Daelin Hayes from Notre Dame was another good one. It was cool to go up against a lot of those big school guys. Rashad Weaver from Pittsburgh was another big one. The guy from Florida State [Janarius Robinson]—I didn’t practice against him but I played against him in the game. He’s a bigger guy. Going up against those longer, bigger, quick-twitch guys excites me. I love testing my ability against players of that stature.
JM: This has been terrific, Dillon. I’ve really appreciated your time today. I feel like you’ve allowed me to tell the full range of your draft story and I’m very thankful for that. In closing, and I know this is one of your goals, why is Dillon Radunz going to be the earliest offensive lineman to ever get drafted coming out of NDSU?

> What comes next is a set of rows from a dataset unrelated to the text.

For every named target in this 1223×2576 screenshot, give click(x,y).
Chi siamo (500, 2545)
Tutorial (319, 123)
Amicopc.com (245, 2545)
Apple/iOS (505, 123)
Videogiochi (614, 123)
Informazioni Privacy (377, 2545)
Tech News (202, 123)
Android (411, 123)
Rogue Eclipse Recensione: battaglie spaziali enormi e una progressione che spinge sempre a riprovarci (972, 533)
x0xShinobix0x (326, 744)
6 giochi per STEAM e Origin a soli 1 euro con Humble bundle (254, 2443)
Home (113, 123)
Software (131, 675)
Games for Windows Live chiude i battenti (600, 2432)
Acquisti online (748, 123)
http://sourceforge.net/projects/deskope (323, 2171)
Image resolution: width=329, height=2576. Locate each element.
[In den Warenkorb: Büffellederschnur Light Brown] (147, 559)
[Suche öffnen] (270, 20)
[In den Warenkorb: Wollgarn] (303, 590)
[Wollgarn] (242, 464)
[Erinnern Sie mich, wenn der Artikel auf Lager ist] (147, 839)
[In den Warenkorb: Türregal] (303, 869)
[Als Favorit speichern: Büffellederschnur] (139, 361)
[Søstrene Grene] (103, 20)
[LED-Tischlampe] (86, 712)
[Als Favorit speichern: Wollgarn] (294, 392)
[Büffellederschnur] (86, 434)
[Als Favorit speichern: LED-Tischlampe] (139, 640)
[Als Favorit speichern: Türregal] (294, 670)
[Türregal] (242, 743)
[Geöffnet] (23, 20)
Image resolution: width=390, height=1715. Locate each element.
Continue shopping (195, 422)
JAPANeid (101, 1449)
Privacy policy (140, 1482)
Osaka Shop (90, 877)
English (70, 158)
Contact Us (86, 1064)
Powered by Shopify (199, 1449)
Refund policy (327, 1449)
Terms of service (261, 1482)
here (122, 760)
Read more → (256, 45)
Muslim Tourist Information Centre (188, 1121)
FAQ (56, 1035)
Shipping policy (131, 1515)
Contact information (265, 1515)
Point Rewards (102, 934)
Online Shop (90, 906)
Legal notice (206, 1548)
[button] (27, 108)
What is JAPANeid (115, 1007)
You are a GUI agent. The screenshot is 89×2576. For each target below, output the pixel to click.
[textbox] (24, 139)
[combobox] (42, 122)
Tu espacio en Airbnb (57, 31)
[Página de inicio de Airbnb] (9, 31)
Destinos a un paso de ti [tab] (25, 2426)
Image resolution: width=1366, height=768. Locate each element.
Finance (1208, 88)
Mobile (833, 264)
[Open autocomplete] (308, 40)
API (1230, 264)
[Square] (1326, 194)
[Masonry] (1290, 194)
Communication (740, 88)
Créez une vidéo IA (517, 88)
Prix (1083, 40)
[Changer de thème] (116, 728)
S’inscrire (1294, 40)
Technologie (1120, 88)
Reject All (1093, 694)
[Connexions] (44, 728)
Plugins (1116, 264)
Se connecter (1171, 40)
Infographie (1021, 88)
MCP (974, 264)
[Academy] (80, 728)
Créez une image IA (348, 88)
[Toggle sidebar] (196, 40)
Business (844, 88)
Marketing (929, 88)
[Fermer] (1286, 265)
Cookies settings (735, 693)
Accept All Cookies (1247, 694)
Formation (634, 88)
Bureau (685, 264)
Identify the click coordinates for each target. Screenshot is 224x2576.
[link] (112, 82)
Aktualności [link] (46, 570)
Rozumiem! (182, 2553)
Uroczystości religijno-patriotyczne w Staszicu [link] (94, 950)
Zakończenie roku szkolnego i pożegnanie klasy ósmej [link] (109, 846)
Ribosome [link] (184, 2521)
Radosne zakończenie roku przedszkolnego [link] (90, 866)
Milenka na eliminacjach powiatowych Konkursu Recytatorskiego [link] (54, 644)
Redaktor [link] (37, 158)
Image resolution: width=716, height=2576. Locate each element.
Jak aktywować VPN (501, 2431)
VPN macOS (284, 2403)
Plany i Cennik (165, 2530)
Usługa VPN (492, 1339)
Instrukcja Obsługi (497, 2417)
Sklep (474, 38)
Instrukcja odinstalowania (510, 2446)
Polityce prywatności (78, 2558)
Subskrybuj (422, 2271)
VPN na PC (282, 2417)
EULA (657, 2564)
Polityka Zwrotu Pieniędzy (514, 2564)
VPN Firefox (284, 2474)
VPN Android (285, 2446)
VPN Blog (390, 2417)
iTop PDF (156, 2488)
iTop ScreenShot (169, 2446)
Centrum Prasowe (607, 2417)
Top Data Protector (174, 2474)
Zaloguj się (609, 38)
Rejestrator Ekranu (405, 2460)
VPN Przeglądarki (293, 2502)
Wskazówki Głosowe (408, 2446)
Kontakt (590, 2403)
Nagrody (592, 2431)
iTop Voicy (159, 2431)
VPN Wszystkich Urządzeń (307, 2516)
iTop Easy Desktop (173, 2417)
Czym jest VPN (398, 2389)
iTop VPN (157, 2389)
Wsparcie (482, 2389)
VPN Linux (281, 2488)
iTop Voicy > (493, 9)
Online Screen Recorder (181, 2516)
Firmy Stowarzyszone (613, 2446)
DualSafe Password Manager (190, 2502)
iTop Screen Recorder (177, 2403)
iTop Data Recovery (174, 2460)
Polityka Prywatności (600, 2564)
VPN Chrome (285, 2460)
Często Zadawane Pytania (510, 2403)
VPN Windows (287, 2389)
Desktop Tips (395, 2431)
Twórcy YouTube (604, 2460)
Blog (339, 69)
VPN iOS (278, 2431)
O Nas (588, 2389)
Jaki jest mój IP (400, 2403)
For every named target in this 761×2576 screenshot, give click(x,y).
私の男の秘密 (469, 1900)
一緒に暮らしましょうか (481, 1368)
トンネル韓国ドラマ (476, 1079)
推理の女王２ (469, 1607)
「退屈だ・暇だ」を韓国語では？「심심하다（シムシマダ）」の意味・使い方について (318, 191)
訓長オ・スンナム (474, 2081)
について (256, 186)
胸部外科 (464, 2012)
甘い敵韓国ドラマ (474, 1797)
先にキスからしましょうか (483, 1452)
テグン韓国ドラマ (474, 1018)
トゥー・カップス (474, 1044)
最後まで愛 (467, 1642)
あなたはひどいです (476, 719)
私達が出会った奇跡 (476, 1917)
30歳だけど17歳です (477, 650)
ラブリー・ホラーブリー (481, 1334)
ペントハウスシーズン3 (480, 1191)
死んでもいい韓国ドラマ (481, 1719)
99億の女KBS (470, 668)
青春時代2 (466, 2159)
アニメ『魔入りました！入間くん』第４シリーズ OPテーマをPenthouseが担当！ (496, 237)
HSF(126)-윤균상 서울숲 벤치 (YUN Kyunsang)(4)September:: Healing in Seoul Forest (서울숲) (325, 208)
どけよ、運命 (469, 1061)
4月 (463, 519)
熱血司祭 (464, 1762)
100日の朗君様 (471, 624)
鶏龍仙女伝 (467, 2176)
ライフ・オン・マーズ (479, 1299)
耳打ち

DR: Because of the village around me. We all produced this. I didn’t do this alone. It’s not just me. This happened through my faith, through the people around me, the people at NDSU, my high school coaches, and my mom. All of these people lifted me up. They all trained me and made me the person that I am today. Through that culmination of hard work and support, we made this happen.
The experience I received, watching NDSU consistently send players to the NFL, it’s all been a learning experience for me. I will continue to get better. The program at NDSU will continue to get better. I’m just thankful to be a part of that history and lineage.
You said it, it’s a goal of mine to get drafted early, but I hope that someday another offensive lineman comes from NDSU and gets drafted earlier than I do. That’s something I want to be a part of.
All of this says a lot about where I come from and the amazing people that I have in my life.